## How to complete this task
Reproduce the whole listing, keeping every character the same.
----------------------------------------
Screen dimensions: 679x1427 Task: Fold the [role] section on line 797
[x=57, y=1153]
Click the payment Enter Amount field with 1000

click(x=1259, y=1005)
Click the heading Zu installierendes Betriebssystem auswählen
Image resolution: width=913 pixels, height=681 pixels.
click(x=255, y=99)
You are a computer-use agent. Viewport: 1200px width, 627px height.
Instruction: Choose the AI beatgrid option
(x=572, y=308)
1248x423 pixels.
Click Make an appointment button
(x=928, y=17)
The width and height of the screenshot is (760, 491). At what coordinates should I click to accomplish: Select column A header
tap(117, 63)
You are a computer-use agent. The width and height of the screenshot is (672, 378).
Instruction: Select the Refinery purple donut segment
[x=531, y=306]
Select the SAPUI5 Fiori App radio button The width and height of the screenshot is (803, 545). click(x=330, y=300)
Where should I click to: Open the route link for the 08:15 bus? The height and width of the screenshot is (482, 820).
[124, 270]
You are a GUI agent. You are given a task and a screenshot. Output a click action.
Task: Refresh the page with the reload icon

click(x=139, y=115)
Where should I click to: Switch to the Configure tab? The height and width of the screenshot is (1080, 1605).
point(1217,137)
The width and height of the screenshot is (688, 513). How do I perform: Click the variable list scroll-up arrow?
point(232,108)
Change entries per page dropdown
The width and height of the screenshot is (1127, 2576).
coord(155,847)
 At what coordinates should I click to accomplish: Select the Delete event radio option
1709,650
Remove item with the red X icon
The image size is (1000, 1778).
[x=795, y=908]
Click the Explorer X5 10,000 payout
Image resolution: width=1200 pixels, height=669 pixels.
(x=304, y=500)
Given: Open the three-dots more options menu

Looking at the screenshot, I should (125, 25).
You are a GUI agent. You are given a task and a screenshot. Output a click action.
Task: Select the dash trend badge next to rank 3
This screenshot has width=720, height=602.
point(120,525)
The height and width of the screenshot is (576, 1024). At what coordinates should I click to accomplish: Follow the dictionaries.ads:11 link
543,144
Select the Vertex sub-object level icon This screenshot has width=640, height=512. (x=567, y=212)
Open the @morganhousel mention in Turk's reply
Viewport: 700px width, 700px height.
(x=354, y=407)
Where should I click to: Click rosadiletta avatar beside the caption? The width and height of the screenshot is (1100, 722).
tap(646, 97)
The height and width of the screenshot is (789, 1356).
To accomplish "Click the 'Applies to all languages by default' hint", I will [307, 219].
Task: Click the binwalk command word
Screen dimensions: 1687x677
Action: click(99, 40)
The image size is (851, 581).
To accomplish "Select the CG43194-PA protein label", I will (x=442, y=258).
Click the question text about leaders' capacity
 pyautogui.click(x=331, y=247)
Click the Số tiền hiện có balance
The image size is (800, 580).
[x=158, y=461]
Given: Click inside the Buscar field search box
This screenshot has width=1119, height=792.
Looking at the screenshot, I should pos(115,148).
----------------------------------------
## Solution to this problem
Screen dimensions: 679x1427 Task: Fold the [role] section on line 797
[x=57, y=1153]
Click the payment Enter Amount field with 1000

click(x=1259, y=1005)
Click the heading Zu installierendes Betriebssystem auswählen
Image resolution: width=913 pixels, height=681 pixels.
click(x=255, y=99)
You are a computer-use agent. Viewport: 1200px width, 627px height.
Instruction: Choose the AI beatgrid option
(x=572, y=308)
1248x423 pixels.
Click Make an appointment button
(x=928, y=17)
The width and height of the screenshot is (760, 491). At what coordinates should I click to accomplish: Select column A header
tap(117, 63)
You are a computer-use agent. The width and height of the screenshot is (672, 378).
Instruction: Select the Refinery purple donut segment
[x=531, y=306]
Select the SAPUI5 Fiori App radio button The width and height of the screenshot is (803, 545). click(x=330, y=300)
Where should I click to: Open the route link for the 08:15 bus? The height and width of the screenshot is (482, 820).
[124, 270]
You are a GUI agent. You are given a task and a screenshot. Output a click action.
Task: Refresh the page with the reload icon

click(x=139, y=115)
Where should I click to: Switch to the Configure tab? The height and width of the screenshot is (1080, 1605).
point(1217,137)
The width and height of the screenshot is (688, 513). How do I perform: Click the variable list scroll-up arrow?
point(232,108)
Change entries per page dropdown
The width and height of the screenshot is (1127, 2576).
coord(155,847)
 At what coordinates should I click to accomplish: Select the Delete event radio option
1709,650
Remove item with the red X icon
The image size is (1000, 1778).
[x=795, y=908]
Click the Explorer X5 10,000 payout
Image resolution: width=1200 pixels, height=669 pixels.
(x=304, y=500)
Given: Open the three-dots more options menu

Looking at the screenshot, I should (125, 25).
You are a GUI agent. You are given a task and a screenshot. Output a click action.
Task: Select the dash trend badge next to rank 3
This screenshot has width=720, height=602.
point(120,525)
The height and width of the screenshot is (576, 1024). At what coordinates should I click to accomplish: Follow the dictionaries.ads:11 link
543,144
Select the Vertex sub-object level icon This screenshot has width=640, height=512. (x=567, y=212)
Open the @morganhousel mention in Turk's reply
Viewport: 700px width, 700px height.
(x=354, y=407)
Where should I click to: Click rosadiletta avatar beside the caption? The width and height of the screenshot is (1100, 722).
tap(646, 97)
The height and width of the screenshot is (789, 1356).
To accomplish "Click the 'Applies to all languages by default' hint", I will [307, 219].
Task: Click the binwalk command word
Screen dimensions: 1687x677
Action: click(99, 40)
The image size is (851, 581).
To accomplish "Select the CG43194-PA protein label", I will (x=442, y=258).
Click the question text about leaders' capacity
 pyautogui.click(x=331, y=247)
Click the Số tiền hiện có balance
The image size is (800, 580).
[x=158, y=461]
Given: Click inside the Buscar field search box
This screenshot has width=1119, height=792.
Looking at the screenshot, I should pos(115,148).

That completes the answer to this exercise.